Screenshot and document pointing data

►

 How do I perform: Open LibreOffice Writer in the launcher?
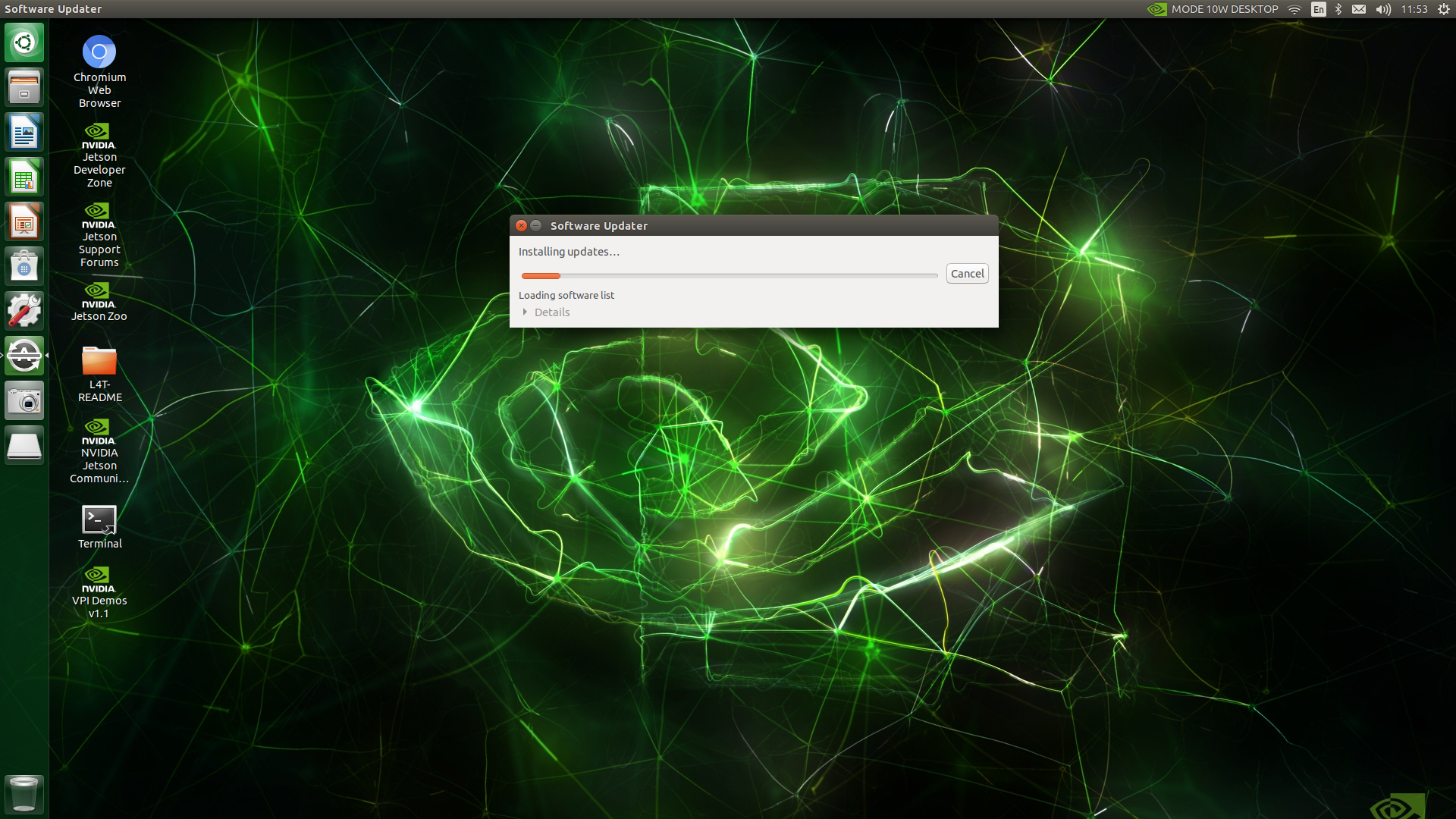click(24, 133)
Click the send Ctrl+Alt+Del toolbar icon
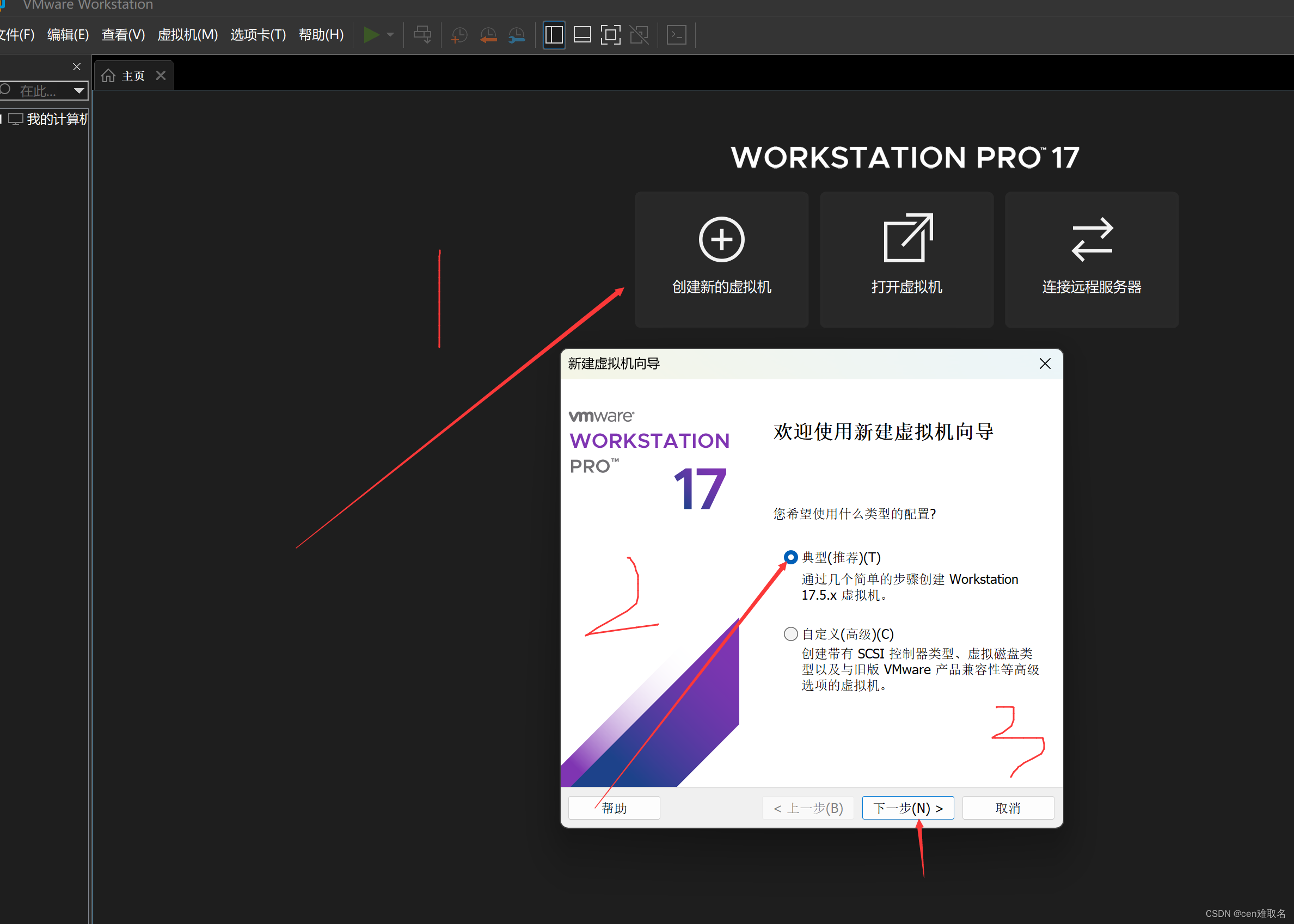Viewport: 1294px width, 924px height. click(422, 35)
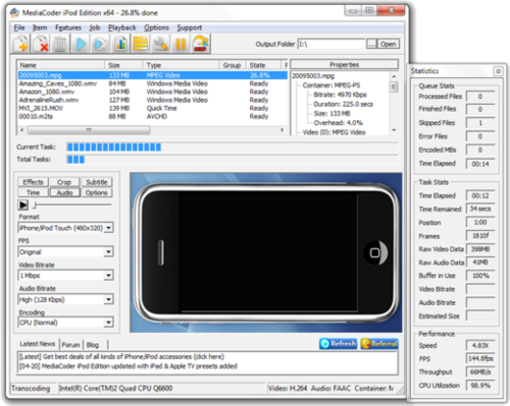Screen dimensions: 510x406
Task: Start transcoding with blue play icon
Action: pyautogui.click(x=81, y=44)
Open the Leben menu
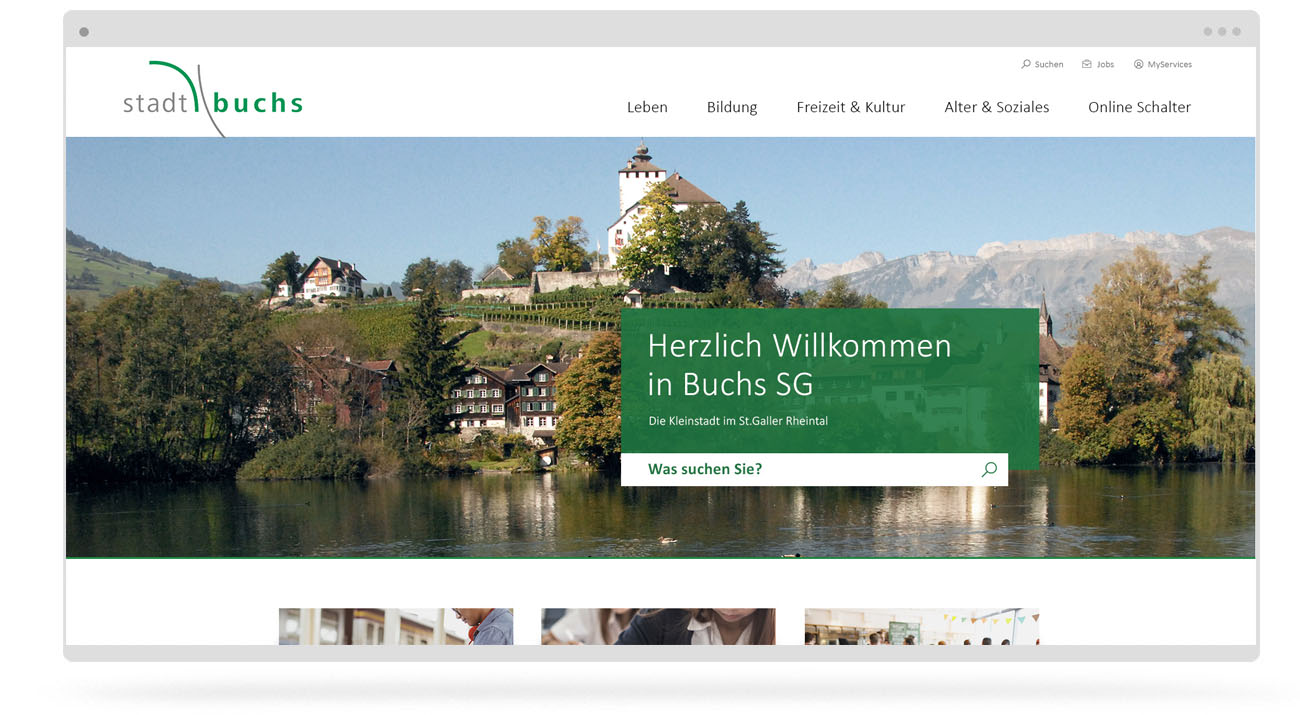 click(647, 107)
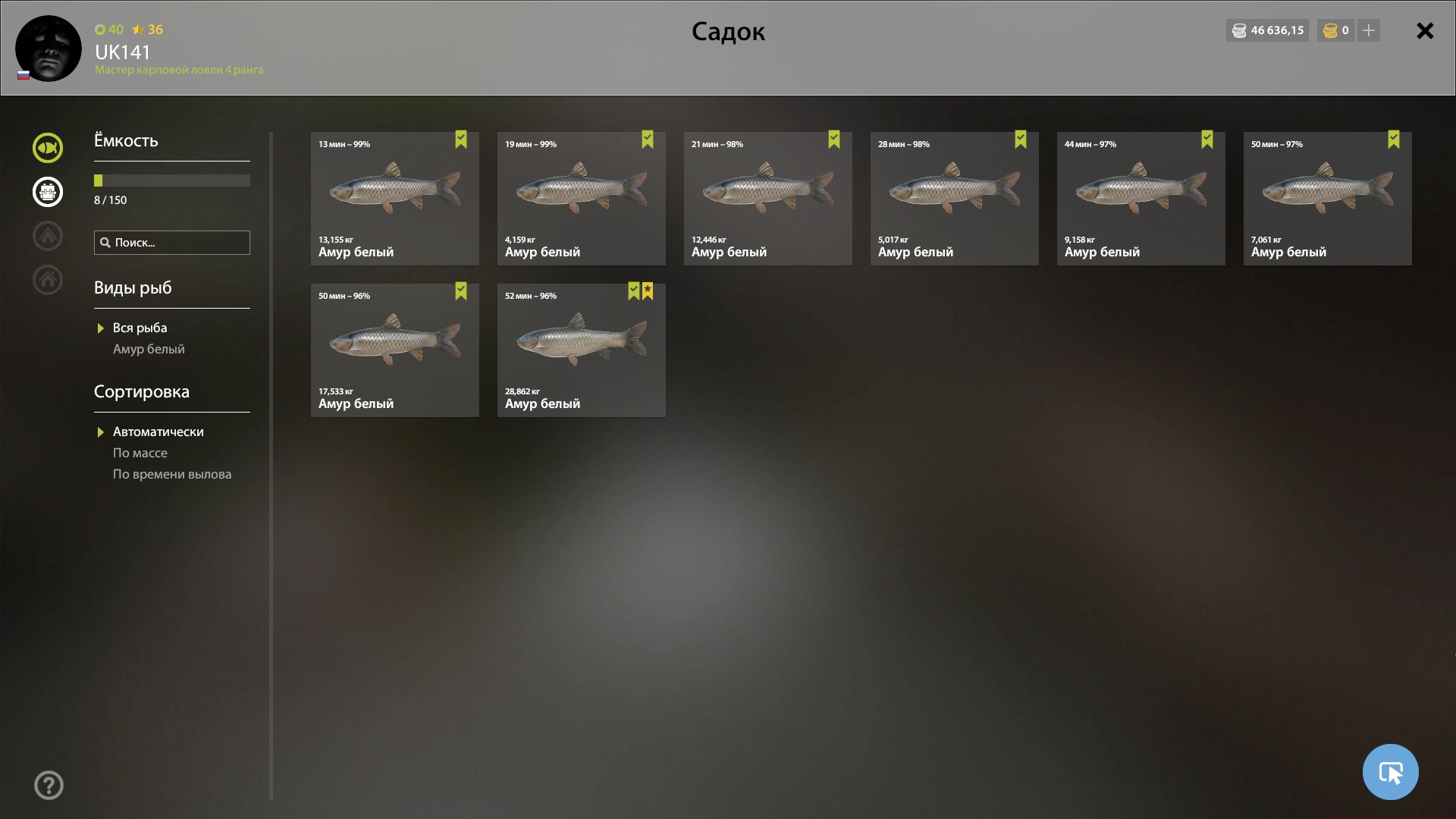Click the blue cursor overlay button
The height and width of the screenshot is (819, 1456).
[x=1390, y=772]
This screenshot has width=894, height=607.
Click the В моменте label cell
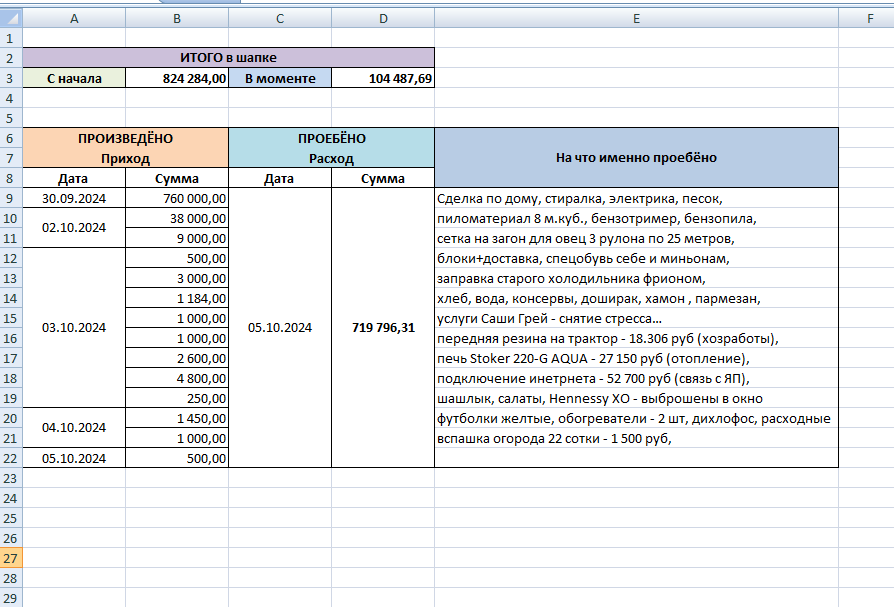280,78
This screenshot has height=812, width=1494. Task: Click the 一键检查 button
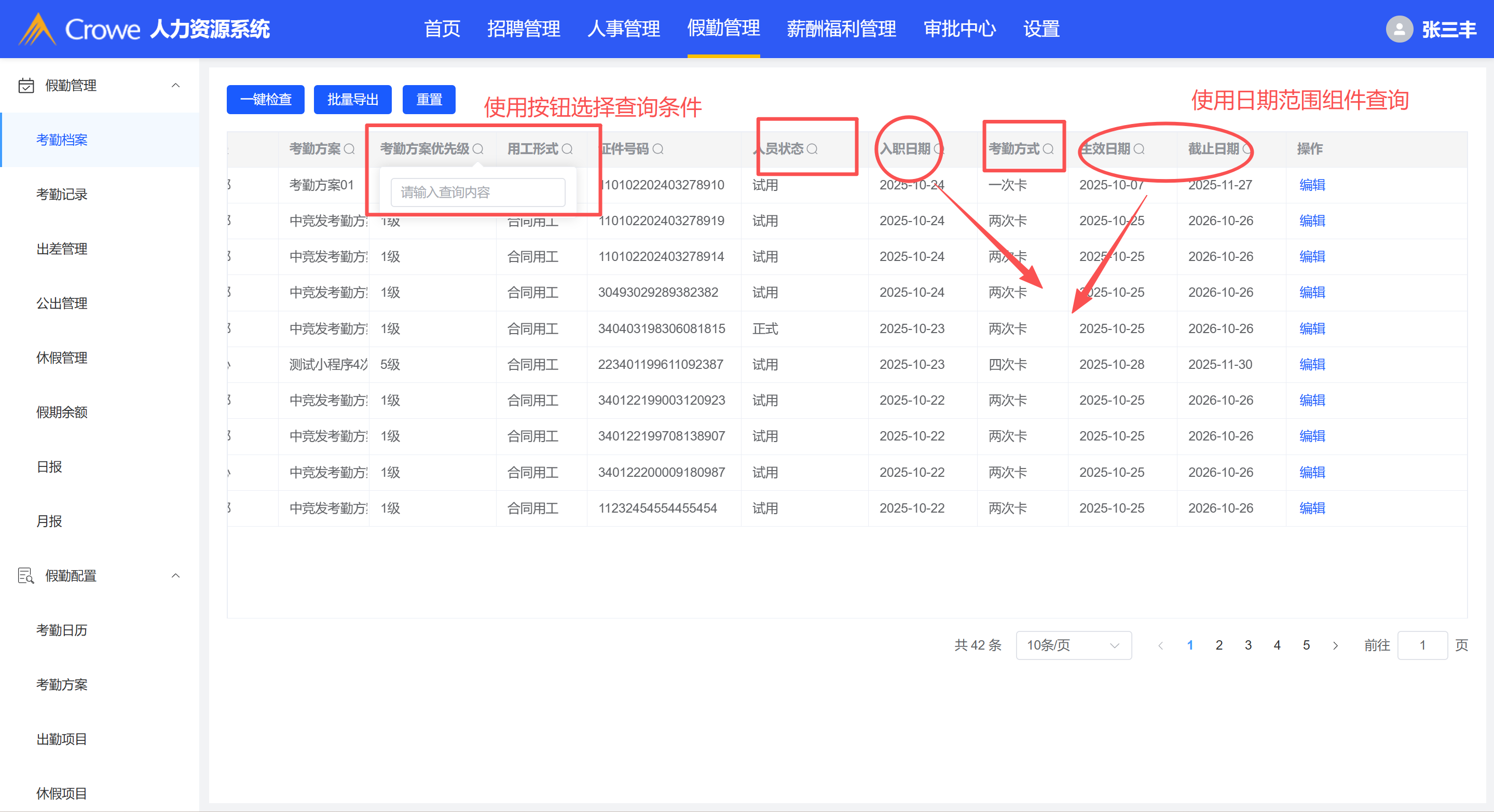[266, 100]

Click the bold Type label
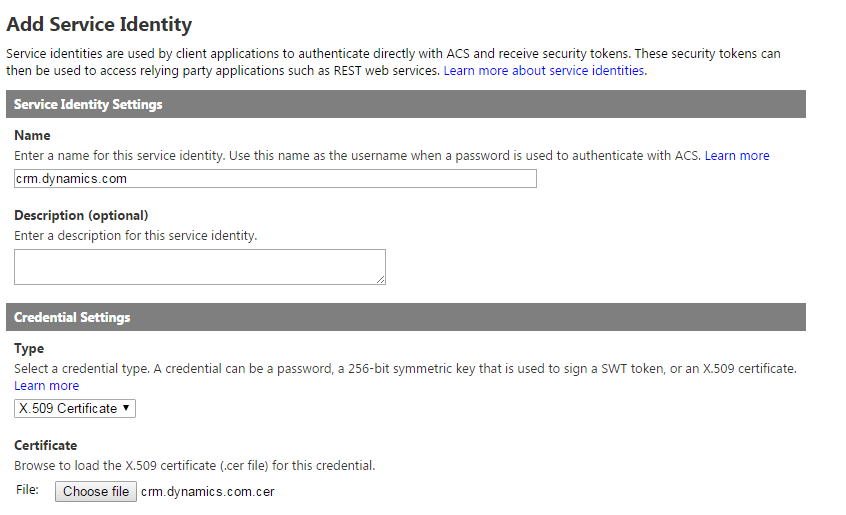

◄

◆ **What to produce**: Repeat all of the records above word for word, leaving out the pictures.

◆ **Solution for this task**:
 How do I perform: Open LibreOffice Writer in the launcher?
click(24, 133)
Click the send Ctrl+Alt+Del toolbar icon
Viewport: 1294px width, 924px height. click(422, 35)
Screen dimensions: 510x406
Task: Start transcoding with blue play icon
Action: pyautogui.click(x=81, y=44)
Open the Leben menu
 click(647, 107)
Click the blue cursor overlay button
The height and width of the screenshot is (819, 1456).
[x=1390, y=772]
This screenshot has width=894, height=607.
Click the В моменте label cell
280,78
This screenshot has height=812, width=1494. Task: Click the 一键检查 button
[266, 100]

Click the bold Type label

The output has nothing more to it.